鼻閉(びへい)とは、医学的には鼻腔の通気障害を指します。
英語では「Nasal obstruction」と表現されます。
鼻の粘膜が腫れたり、分泌物(鼻水)が溜まったりすることで鼻の通り道が狭くなり、空気がスムーズに通らなくなる状態のことです。
カルテ上では、医師が「鼻閉あり」「鼻閉を認める」と記載することもあれば、電子カルテの選択項目で「鼻症状:鼻閉(+)」のようにチェックを入れることもあります。
現場では、単なる風邪だけでなく、アレルギー性鼻炎や副鼻腔炎、あるいは鼻中隔弯曲症などが原因で慢性的に鼻閉が続いている患者さんも珍しくありません。
医療・介護現場での実際の使われ方・例文
現場では、患者さんの不快感の訴えを拾い上げたり、食事や睡眠の質を確認したりする際にこの言葉が登場します。
具体的な会話例をいくつか挙げてみます。
- 「夜間の鼻閉が強くて眠れなかったようです。睡眠薬の調整が必要かもしれません」
- 「鼻閉による口呼吸が続いています。口腔内が乾燥しやすいため、こまめな含嗽(うがい)や保湿ケアをお願いします」
- 「食欲不振の訴えがありましたが、鼻閉による味覚障害や呼吸の苦しさが原因の可能性があります」
「鼻閉」の関連用語・現場での注意点
鼻閉に関連して覚えておきたいのが「鼻漏(びろう)」です。
鼻漏は「鼻水」のことで、鼻閉とセットで現れることが多い症状です。「鼻閉(+)、鼻漏(+)」のように、二つ合わせて状態を把握することが大切です。
注意点として、高齢者の鼻閉は「誤嚥」のリスク因子になり得ます。
鼻が詰まると口呼吸になるため、食事中に息を吸い込むタイミングが難しくなり、むせやすくなります。

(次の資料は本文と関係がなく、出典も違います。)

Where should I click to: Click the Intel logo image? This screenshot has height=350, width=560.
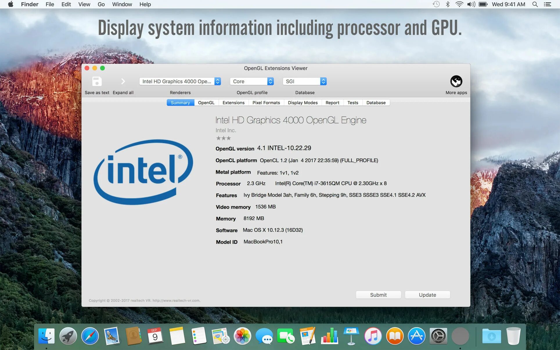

また、電子カルテには「鼻閉の程度」まで細かく記載されていることは少ないため、巡視の際などに「鼻の通りはどうですか?」と直接確認し、必要があれば記録に残すことが、より良いケアへの第一歩となります。
まとめ:現場で役立つ「鼻閉」の知識
鼻閉について理解が深まりましたか?最後に、現場で大切なポイントをまとめます。
- 鼻閉とは鼻づまりのこと: 鼻腔の通りが悪く、空気が通りにくい状態。
- QOLへの影響大: 睡眠の質や食欲、口腔内の乾燥に直結する。
- 観察が重要: 高齢者は特に、口呼吸による誤嚥リスクや乾燥対策に注意を払う。
- 関連用語: 鼻水(鼻漏)とセットで観察する癖をつける。
「たかが鼻づまり」と思わず、患者さんの不快感を察知してケアにつなげる姿勢は、素晴らしい看護・介護の第一歩です。
日々の業務は大変だと思いますが、一つひとつの用語の意味を理解することで、患者さんへの見え方が必ず変わってきます。無理せず、頑張ってくださいね!